Material shown >>
──────
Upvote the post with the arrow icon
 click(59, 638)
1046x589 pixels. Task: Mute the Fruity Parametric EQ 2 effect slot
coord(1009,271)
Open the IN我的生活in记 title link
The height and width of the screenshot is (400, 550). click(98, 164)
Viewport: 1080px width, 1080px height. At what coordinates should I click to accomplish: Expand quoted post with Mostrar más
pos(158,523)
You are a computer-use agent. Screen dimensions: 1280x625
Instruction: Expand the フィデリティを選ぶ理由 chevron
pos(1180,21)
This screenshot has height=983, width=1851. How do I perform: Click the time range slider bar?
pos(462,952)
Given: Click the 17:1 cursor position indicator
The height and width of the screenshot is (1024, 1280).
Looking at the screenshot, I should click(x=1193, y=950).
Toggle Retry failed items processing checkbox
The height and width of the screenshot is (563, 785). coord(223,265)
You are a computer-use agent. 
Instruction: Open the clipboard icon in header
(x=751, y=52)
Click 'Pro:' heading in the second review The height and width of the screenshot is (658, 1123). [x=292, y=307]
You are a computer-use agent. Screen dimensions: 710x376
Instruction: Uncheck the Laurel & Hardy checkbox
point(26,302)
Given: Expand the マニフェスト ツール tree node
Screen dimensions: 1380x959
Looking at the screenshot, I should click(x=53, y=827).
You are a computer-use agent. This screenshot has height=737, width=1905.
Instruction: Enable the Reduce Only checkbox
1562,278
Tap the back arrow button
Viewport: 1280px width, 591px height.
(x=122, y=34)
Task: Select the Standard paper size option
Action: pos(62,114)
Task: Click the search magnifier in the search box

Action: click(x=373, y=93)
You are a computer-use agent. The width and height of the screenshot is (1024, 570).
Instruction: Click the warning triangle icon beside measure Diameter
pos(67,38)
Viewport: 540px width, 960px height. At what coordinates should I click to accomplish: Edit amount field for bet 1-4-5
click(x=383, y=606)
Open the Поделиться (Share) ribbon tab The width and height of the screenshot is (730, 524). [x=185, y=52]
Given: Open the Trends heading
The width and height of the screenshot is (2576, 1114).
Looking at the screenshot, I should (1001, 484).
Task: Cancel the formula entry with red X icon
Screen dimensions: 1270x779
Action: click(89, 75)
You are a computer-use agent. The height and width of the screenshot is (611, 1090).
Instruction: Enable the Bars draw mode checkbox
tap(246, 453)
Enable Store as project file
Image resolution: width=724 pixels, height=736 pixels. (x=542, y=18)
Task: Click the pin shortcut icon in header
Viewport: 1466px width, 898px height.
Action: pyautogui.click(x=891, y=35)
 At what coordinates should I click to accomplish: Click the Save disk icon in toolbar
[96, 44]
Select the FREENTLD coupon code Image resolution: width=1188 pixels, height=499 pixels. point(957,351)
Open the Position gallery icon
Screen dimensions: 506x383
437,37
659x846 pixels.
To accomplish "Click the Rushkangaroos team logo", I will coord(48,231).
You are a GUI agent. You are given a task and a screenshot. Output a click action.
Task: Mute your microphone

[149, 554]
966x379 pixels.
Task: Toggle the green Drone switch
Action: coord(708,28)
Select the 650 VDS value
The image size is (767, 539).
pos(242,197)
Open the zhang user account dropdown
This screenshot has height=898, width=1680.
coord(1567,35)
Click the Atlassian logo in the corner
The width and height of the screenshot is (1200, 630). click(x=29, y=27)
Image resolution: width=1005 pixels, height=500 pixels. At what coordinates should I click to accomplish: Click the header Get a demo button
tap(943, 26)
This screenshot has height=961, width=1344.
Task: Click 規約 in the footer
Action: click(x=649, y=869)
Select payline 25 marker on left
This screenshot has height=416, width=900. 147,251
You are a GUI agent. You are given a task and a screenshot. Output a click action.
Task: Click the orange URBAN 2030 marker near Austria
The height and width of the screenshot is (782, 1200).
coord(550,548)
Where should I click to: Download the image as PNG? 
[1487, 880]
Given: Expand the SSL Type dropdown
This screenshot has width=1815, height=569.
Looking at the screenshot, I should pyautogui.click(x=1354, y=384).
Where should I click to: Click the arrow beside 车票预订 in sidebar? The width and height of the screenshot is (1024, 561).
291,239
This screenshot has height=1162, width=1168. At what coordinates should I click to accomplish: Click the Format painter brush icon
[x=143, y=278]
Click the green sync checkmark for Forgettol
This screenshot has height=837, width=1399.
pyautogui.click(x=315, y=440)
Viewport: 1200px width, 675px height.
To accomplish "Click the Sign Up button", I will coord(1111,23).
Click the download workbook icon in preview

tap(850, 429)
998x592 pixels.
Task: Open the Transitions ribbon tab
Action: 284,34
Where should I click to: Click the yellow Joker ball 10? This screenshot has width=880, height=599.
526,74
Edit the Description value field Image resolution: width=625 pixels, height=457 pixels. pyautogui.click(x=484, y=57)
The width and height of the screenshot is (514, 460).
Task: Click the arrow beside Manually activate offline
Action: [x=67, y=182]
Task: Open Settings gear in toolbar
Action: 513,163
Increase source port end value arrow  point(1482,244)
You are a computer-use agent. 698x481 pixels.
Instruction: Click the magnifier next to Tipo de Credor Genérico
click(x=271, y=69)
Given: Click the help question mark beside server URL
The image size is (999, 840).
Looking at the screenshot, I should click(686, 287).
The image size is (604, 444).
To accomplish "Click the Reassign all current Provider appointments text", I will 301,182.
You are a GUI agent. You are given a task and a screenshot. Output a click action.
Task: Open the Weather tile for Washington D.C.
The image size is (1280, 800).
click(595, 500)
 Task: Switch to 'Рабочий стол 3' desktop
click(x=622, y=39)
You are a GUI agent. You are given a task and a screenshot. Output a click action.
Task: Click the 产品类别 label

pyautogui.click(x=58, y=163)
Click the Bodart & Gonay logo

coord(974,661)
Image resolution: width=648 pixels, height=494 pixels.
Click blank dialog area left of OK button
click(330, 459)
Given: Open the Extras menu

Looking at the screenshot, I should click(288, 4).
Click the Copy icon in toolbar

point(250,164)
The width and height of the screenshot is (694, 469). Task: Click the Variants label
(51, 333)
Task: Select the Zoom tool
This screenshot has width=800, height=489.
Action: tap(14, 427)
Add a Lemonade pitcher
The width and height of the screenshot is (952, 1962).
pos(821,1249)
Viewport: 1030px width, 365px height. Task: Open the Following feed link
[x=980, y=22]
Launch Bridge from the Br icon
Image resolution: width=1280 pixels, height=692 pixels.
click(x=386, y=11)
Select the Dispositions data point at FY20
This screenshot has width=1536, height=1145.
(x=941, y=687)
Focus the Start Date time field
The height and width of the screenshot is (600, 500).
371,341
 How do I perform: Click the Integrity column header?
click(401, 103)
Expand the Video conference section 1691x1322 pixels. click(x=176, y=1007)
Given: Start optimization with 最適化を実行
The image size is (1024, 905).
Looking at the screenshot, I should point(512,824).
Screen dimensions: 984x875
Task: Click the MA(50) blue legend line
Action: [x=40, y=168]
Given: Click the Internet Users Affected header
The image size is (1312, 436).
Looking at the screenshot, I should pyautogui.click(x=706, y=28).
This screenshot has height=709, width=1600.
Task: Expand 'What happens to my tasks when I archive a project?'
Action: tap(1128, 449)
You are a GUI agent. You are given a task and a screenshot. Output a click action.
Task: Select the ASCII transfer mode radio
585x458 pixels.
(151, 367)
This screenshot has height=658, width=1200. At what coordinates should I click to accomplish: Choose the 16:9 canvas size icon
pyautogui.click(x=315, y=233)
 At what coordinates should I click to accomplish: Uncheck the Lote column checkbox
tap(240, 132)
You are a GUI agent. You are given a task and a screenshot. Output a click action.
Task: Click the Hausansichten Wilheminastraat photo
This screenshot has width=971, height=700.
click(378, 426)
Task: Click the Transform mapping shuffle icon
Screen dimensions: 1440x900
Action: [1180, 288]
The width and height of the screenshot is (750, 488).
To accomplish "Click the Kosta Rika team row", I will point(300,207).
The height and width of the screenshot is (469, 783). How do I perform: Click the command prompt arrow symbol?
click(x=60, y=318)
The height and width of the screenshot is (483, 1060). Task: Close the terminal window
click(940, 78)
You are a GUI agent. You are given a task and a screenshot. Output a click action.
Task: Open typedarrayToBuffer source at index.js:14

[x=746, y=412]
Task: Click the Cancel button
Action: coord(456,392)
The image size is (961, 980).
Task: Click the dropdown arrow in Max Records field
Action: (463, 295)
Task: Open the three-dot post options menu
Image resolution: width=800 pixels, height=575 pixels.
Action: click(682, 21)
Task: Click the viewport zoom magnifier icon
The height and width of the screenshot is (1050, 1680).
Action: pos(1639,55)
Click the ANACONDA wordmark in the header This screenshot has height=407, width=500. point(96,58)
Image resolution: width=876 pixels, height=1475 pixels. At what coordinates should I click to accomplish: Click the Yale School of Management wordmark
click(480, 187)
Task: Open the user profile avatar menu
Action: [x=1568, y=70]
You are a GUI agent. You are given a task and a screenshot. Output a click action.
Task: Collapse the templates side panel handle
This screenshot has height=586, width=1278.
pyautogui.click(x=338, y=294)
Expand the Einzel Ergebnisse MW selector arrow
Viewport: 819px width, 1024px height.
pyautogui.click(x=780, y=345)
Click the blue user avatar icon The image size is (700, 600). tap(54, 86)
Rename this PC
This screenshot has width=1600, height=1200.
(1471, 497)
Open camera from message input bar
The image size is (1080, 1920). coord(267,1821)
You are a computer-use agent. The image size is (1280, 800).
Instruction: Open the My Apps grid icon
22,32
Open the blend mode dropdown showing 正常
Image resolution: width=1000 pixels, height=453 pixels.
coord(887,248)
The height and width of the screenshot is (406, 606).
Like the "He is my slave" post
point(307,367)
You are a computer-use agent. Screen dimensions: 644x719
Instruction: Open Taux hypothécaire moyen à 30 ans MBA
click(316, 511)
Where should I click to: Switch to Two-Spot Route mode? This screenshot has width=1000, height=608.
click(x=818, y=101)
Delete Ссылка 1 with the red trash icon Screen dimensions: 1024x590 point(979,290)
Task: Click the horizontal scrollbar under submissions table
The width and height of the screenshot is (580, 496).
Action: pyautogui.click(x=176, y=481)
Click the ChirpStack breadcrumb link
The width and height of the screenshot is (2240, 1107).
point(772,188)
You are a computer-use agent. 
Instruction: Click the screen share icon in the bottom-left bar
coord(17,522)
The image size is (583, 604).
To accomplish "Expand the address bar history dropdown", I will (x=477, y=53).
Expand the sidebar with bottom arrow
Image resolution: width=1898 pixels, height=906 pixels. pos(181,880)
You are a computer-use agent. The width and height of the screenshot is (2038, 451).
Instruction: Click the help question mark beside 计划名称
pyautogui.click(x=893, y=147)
──────
Problem to work on >>
Each line of the material above that holds "heading" counts once; give the total and nothing else.

Your response >>
2